The snare drum corresponds to a double-headed frame drum . Since it originally comes from the long drums of military music, it is not counted among the frame drums. The military drums were influenced by the instruments of the Turkish Janissary Music (Arabic generally Tabl ). The snare drum can also be traced back to the medieval tabor , which was usually played with a flute .

From around the middle of the 19th century, the snare drum was also increasingly used in orchestral music. The snare drum was integrated into the first combined drums through the marching bands , which also came from military music and from which the first jazz bands emerged.

Today the snare drum is also used as a solo instrument. Well-known composers are u. a.


The snare drum belongs to a marching band that a drum major is advancing. In military music , marching bands and drum corps , the snare drum is played standing or marching. It is still common to carry the drum with the help of a bracket on the left in front of the hip; newer straps make it possible to do without this bracket.

In the drum set the snare is the heart and is played sitting in a central position between the knees.

Playing technique

Simple rhythms are just as easy to learn on the small drum as they are on Orff instruments , which is why the instrument is in principle also suitable for smaller children. Due to the high volume, however, it is advisable to use hearing protection .

Even older children, adolescents and adults can - provided they have a reasonably good sense of rhythm - quickly achieve success on the small drum and accompany pieces of music without lengthy lessons with a little practice. For (semi-) professional playing in groups or orchestras, like any other instrument, appropriate training is required.

Different attack techniques enable special effects. If the skin is struck with the tip of the stick and the tension ring is struck with the stick shaft , this is called a rim shot , it is mostly loud and cracking and mostly sounds metallic. Hitting the hoop with the stick on the skin is called a side stick or rim click , e.g.
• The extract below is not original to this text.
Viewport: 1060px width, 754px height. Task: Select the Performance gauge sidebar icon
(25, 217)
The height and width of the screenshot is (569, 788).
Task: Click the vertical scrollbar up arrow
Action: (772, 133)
T. also cross stick .

Snare played with a broom

The choice of drumsticks, especially their head shape, also influences the sound . In general, the smaller the head, the sharper and shorter the sound. Especially in the orchestral music are drumsticks used with very small heads. Heavy sticks with large heads are very popular in music genres such as rock, samba or marching music; they allow a very loud game. The use of brooms (brushes) in jazz allows a softer, no less expressive game, whereby the brooms are wiped in circles or lines over the skin or played like drum sticks. For this purpose, a roughly coated batter head made of plastic or a natural skin made of animal skin is used, which is very sensitive to fluctuations in humidity.

Viennese peculiarities (classic)

In the classical Viennese orchestras the design differs. While plastic fur is standard on the small drum, Viennese orchestras often use goatskin , which is stretched onto a skin-wrapping hoop. The vibration properties are not tuned to one pitch like the Viennese timpani, but to softer noise components. What is striking is the often special arrangement of the small drum, which is placed at a slight angle on a wooden armchair or wooden frame. This should give the drum a free and sustaining sound , which should not only be radiated from the lower membrane to the floor. The Wiener Schlagwerkschule attaches great importance to the doctrine: "The snare drum should sound free, and not just be struck." (Richard Hochrainer)


The film Drumline covers playing the drums and the snare.

See also


  • Guy Gregoire Gauthreaux II: Orchestral Snare Drum Performance: An Historical Study. (Dissertation) Louisiana State University, 1989.
  • Wieland Ziegenrücker: General music theory with questions and tasks for self-control. German Publishing House for Music, Leipzig 1977; Paperback edition: Wilhelm Goldmann Verlag, and Musikverlag B. Schott's Sons, Mainz 1979, ISBN 3-442-33003-3 , p. 178 f.

Individual evidence

  1. Wieland Ziegenrücker: General music theory with questions and tasks for self-control. 1979, p. 178.